As oil becomes more expensive and hazardous to pursue, prices go down. This ultimately harms the oil companies, which are taking on a tremendous amount of debt that cannot be paid back, as well as the economy, whose growth is consequently stunted.
Kunstler argued that the American public clamors for superficial solutions to these issues, so that they can continue living and consuming in the same way they are now, without making necessary changes to their behavior.
“We want to keep driving to Walmart forever?” Kunstler said.
As the global economy shifted in the 1970s—moving from an industrially-oriented economy to an becomes increasingly financially-innovative economy—the public must reexamine their lifestyles, Kunstler said. It is no longer feasible to push for expansion and globalization, which is why it is necessary to consider re-localizing and downscaling activities that comprise the economy. Kunstler noted that this contraction is key to maintaining a more sustainable economy.

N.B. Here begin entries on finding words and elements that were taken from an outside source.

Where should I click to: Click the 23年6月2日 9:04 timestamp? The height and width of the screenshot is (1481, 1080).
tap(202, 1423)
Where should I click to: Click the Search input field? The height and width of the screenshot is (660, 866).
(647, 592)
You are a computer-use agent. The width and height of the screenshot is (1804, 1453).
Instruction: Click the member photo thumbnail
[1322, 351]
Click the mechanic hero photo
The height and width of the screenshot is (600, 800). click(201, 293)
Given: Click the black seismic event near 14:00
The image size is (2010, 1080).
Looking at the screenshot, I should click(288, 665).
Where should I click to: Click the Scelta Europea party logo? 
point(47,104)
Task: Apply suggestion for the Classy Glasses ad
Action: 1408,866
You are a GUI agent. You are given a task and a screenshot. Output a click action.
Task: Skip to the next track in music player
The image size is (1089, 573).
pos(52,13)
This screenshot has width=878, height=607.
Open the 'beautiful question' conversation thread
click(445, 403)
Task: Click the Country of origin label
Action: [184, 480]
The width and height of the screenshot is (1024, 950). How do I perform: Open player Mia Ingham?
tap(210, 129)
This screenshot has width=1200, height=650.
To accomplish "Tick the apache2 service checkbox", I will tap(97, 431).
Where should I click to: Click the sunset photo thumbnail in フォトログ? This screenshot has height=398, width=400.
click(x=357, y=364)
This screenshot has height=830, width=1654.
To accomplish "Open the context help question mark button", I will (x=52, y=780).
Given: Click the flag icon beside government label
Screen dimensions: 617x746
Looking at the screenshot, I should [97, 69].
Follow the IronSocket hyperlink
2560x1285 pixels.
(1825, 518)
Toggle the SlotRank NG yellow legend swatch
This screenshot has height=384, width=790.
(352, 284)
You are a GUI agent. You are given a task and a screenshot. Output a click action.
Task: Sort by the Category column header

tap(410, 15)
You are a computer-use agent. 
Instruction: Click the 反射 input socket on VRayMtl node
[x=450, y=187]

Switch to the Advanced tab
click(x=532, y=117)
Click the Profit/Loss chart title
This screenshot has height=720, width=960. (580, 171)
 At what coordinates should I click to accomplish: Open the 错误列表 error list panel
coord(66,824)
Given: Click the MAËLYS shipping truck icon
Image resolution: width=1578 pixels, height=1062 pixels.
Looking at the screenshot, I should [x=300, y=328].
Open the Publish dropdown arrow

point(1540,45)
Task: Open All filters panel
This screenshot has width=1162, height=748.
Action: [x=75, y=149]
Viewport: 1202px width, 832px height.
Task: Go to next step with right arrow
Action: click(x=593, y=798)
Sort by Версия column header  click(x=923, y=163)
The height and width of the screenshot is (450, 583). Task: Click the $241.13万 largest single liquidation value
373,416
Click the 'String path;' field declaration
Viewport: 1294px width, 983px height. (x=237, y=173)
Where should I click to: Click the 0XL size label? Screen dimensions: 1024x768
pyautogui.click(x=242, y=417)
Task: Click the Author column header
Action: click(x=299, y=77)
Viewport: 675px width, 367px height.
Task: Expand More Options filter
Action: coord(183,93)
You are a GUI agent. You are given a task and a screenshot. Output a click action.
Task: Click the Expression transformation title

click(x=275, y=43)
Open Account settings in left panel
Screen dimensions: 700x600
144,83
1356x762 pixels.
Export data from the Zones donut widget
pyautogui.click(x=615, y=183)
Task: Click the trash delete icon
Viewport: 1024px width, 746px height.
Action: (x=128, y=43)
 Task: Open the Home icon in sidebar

“Today’s wealth is going into a black hole and will never be seen again,” Kunstler said.
Kunstler argued that money necessary to build the next economy is no longer there, as it’s being wasted on “techno-narcissistic fantasies,” citing the nation’s investment in travel to Mars or self-driving cars. This gross misallocation of resources is hurting the nation’s impoverished middle class, which will no longer be credit-worthy in the future, because America’s infrastructure for daily life cannot be sustained, Kunstler said.
Beyond financialization, Kunstler criticized the American economy’s shift to elaborating suburban development. An outspoken critic of suburban development, Kunstler believes that, in coming years, urban life will naturally relocate to places that are scaled down to meet the appropriate resources and capital realities.
“Suburbia is going to fail,” Kunstler said. “There are three destinies: ruins, salvage, and slums.”
Much like the economy, Kunstler heeded American cities to contract, as they are too large and complex to be properly renovated. He noted the importance of urban design in reviving the country’s landscape, citing abandoned malls, dreary marketplaces, and obsolete skyscrapers as unnecessary products of over-development.
“If we have enough places that aren’t worth caring about, we have a country that’s not worth living in,” Kunstler said.
For Kunstler, contraction is a viable option because it will help America achieve a more appropriate urban scale, a better distribution of wealth, and a better use of public space. With the current energy, financial, and urbanization crises at hand, he said it’s important to recognize the long emergency that will continue to affect us in the near future. Kunstler stressed that if we, as a society, continue to ignore the necessary changes that lie ahead, we won’t be able to fix them before it’s too late.
“We can’t afford to be a nation of clowns anymore,” Kunstler said.